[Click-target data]

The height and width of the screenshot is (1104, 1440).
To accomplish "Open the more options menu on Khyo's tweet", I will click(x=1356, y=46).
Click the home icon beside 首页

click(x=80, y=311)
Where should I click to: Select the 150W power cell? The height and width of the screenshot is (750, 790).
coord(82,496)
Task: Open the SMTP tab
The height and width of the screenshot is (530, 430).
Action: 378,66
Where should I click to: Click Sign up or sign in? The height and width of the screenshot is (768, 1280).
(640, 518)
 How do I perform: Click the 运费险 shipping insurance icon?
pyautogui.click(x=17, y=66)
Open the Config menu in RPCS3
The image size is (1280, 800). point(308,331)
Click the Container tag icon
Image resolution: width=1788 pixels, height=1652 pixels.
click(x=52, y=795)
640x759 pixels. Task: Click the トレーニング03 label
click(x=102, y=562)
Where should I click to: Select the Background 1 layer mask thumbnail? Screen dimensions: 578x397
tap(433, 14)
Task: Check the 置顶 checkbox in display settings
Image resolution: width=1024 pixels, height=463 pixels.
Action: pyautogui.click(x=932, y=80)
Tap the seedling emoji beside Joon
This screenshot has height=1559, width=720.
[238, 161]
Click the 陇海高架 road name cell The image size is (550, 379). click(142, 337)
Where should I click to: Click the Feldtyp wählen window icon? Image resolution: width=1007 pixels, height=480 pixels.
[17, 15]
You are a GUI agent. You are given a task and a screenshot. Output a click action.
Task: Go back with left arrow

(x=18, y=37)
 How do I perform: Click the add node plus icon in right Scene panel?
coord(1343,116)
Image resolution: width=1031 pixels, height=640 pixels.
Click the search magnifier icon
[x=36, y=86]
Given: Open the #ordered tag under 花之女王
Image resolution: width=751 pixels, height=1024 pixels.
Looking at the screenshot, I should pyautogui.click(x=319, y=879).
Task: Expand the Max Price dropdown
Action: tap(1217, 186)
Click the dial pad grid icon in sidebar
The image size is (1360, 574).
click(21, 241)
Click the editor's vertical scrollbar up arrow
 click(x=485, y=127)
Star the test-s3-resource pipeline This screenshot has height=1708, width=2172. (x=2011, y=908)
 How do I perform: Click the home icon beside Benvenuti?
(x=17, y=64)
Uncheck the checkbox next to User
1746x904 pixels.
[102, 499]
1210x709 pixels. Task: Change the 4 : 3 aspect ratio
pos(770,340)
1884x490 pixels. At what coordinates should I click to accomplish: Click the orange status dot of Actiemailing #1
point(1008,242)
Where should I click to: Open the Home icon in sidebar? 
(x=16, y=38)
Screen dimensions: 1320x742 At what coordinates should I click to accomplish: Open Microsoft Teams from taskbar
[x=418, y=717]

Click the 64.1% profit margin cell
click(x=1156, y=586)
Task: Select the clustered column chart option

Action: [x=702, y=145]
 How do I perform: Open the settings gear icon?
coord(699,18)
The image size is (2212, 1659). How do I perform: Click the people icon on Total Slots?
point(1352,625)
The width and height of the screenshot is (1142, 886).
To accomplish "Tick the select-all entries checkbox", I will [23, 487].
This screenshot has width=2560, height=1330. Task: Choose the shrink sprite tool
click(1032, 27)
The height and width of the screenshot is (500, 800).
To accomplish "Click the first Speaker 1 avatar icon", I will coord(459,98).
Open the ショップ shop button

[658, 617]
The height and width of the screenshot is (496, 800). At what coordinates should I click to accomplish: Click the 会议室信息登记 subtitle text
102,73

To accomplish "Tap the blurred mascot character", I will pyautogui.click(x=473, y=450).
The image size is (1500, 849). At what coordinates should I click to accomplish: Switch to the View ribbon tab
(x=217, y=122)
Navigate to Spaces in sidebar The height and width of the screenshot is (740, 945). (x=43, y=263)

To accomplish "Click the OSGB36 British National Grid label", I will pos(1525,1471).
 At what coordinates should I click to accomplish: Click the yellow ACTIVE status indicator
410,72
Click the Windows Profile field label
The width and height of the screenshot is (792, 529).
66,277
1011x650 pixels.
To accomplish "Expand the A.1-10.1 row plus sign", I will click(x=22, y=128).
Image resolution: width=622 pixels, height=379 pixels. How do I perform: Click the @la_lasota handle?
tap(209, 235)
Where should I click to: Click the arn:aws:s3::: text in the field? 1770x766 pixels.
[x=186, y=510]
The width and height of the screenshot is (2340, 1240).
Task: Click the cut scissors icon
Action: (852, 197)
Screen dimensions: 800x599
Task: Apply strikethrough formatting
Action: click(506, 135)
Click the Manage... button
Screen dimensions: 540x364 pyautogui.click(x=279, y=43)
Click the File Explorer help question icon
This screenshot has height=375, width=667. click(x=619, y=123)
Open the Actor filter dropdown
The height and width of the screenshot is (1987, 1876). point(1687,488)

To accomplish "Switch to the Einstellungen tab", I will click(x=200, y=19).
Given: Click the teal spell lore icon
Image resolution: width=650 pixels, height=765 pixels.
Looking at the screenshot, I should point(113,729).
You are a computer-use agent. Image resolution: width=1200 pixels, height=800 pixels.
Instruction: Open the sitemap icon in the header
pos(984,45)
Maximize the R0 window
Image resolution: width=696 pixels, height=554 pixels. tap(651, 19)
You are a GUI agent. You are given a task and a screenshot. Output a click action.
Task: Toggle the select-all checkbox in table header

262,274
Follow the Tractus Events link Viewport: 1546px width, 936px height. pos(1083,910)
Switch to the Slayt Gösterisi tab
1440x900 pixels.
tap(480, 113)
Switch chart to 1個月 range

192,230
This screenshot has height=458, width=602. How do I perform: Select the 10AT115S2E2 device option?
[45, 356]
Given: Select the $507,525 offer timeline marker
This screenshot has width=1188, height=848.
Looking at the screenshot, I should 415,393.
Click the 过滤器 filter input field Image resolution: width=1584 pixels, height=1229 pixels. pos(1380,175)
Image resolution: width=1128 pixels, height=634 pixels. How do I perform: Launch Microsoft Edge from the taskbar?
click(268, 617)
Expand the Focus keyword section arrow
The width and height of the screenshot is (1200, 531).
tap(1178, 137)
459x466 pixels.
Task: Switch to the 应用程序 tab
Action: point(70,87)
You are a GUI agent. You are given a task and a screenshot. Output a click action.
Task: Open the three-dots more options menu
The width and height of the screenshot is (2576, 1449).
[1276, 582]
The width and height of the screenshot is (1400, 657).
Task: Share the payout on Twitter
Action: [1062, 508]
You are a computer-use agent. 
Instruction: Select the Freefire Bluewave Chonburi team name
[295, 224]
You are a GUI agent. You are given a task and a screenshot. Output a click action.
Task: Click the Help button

● **EXERCISE REQUIREMENTS**
Copy out all of the material above line for line, with no changes.

● **WRITTEN REPLY**
The height and width of the screenshot is (1104, 1440).
To accomplish "Open the more options menu on Khyo's tweet", I will click(x=1356, y=46).
Click the home icon beside 首页

click(x=80, y=311)
Where should I click to: Select the 150W power cell? The height and width of the screenshot is (750, 790).
coord(82,496)
Task: Open the SMTP tab
The height and width of the screenshot is (530, 430).
Action: 378,66
Where should I click to: Click Sign up or sign in? The height and width of the screenshot is (768, 1280).
(640, 518)
 How do I perform: Click the 运费险 shipping insurance icon?
pyautogui.click(x=17, y=66)
Open the Config menu in RPCS3
The image size is (1280, 800). point(308,331)
Click the Container tag icon
Image resolution: width=1788 pixels, height=1652 pixels.
click(x=52, y=795)
640x759 pixels. Task: Click the トレーニング03 label
click(x=102, y=562)
Where should I click to: Select the Background 1 layer mask thumbnail? Screen dimensions: 578x397
tap(433, 14)
Task: Check the 置顶 checkbox in display settings
Image resolution: width=1024 pixels, height=463 pixels.
Action: pyautogui.click(x=932, y=80)
Tap the seedling emoji beside Joon
This screenshot has height=1559, width=720.
[238, 161]
Click the 陇海高架 road name cell The image size is (550, 379). click(142, 337)
Where should I click to: Click the Feldtyp wählen window icon? Image resolution: width=1007 pixels, height=480 pixels.
[17, 15]
You are a GUI agent. You are given a task and a screenshot. Output a click action.
Task: Go back with left arrow

(x=18, y=37)
 How do I perform: Click the add node plus icon in right Scene panel?
coord(1343,116)
Image resolution: width=1031 pixels, height=640 pixels.
Click the search magnifier icon
[x=36, y=86]
Given: Open the #ordered tag under 花之女王
Image resolution: width=751 pixels, height=1024 pixels.
Looking at the screenshot, I should pyautogui.click(x=319, y=879).
Task: Expand the Max Price dropdown
Action: tap(1217, 186)
Click the dial pad grid icon in sidebar
The image size is (1360, 574).
click(21, 241)
Click the editor's vertical scrollbar up arrow
 click(x=485, y=127)
Star the test-s3-resource pipeline This screenshot has height=1708, width=2172. (x=2011, y=908)
 How do I perform: Click the home icon beside Benvenuti?
(x=17, y=64)
Uncheck the checkbox next to User
1746x904 pixels.
[102, 499]
1210x709 pixels. Task: Change the 4 : 3 aspect ratio
pos(770,340)
1884x490 pixels. At what coordinates should I click to accomplish: Click the orange status dot of Actiemailing #1
point(1008,242)
Where should I click to: Open the Home icon in sidebar? 
(x=16, y=38)
Screen dimensions: 1320x742 At what coordinates should I click to accomplish: Open Microsoft Teams from taskbar
[x=418, y=717]

Click the 64.1% profit margin cell
click(x=1156, y=586)
Task: Select the clustered column chart option

Action: [x=702, y=145]
 How do I perform: Open the settings gear icon?
coord(699,18)
The image size is (2212, 1659). How do I perform: Click the people icon on Total Slots?
point(1352,625)
The width and height of the screenshot is (1142, 886).
To accomplish "Tick the select-all entries checkbox", I will [23, 487].
This screenshot has width=2560, height=1330. Task: Choose the shrink sprite tool
click(1032, 27)
The height and width of the screenshot is (500, 800).
To accomplish "Click the first Speaker 1 avatar icon", I will coord(459,98).
Open the ショップ shop button

[658, 617]
The height and width of the screenshot is (496, 800). At what coordinates should I click to accomplish: Click the 会议室信息登记 subtitle text
102,73

To accomplish "Tap the blurred mascot character", I will pyautogui.click(x=473, y=450).
The image size is (1500, 849). At what coordinates should I click to accomplish: Switch to the View ribbon tab
(x=217, y=122)
Navigate to Spaces in sidebar The height and width of the screenshot is (740, 945). (x=43, y=263)

To accomplish "Click the OSGB36 British National Grid label", I will pos(1525,1471).
 At what coordinates should I click to accomplish: Click the yellow ACTIVE status indicator
410,72
Click the Windows Profile field label
The width and height of the screenshot is (792, 529).
66,277
1011x650 pixels.
To accomplish "Expand the A.1-10.1 row plus sign", I will click(x=22, y=128).
Image resolution: width=622 pixels, height=379 pixels. How do I perform: Click the @la_lasota handle?
tap(209, 235)
Where should I click to: Click the arn:aws:s3::: text in the field? 1770x766 pixels.
[x=186, y=510]
The width and height of the screenshot is (2340, 1240).
Task: Click the cut scissors icon
Action: (852, 197)
Screen dimensions: 800x599
Task: Apply strikethrough formatting
Action: click(506, 135)
Click the Manage... button
Screen dimensions: 540x364 pyautogui.click(x=279, y=43)
Click the File Explorer help question icon
This screenshot has height=375, width=667. click(x=619, y=123)
Open the Actor filter dropdown
The height and width of the screenshot is (1987, 1876). point(1687,488)

To accomplish "Switch to the Einstellungen tab", I will click(x=200, y=19).
Given: Click the teal spell lore icon
Image resolution: width=650 pixels, height=765 pixels.
Looking at the screenshot, I should point(113,729).
You are a computer-use agent. Image resolution: width=1200 pixels, height=800 pixels.
Instruction: Open the sitemap icon in the header
pos(984,45)
Maximize the R0 window
Image resolution: width=696 pixels, height=554 pixels. tap(651, 19)
You are a GUI agent. You are given a task and a screenshot. Output a click action.
Task: Toggle the select-all checkbox in table header

262,274
Follow the Tractus Events link Viewport: 1546px width, 936px height. pos(1083,910)
Switch to the Slayt Gösterisi tab
1440x900 pixels.
tap(480, 113)
Switch chart to 1個月 range

192,230
This screenshot has height=458, width=602. How do I perform: Select the 10AT115S2E2 device option?
[45, 356]
Given: Select the $507,525 offer timeline marker
This screenshot has width=1188, height=848.
Looking at the screenshot, I should 415,393.
Click the 过滤器 filter input field Image resolution: width=1584 pixels, height=1229 pixels. pos(1380,175)
Image resolution: width=1128 pixels, height=634 pixels. How do I perform: Launch Microsoft Edge from the taskbar?
click(268, 617)
Expand the Focus keyword section arrow
The width and height of the screenshot is (1200, 531).
tap(1178, 137)
459x466 pixels.
Task: Switch to the 应用程序 tab
Action: point(70,87)
You are a GUI agent. You are given a task and a screenshot. Output a click action.
Task: Open the three-dots more options menu
The width and height of the screenshot is (2576, 1449).
[1276, 582]
The width and height of the screenshot is (1400, 657).
Task: Share the payout on Twitter
Action: [1062, 508]
You are a computer-use agent. 
Instruction: Select the Freefire Bluewave Chonburi team name
[295, 224]
You are a GUI agent. You are given a task and a screenshot. Output a click action.
Task: Click the Help button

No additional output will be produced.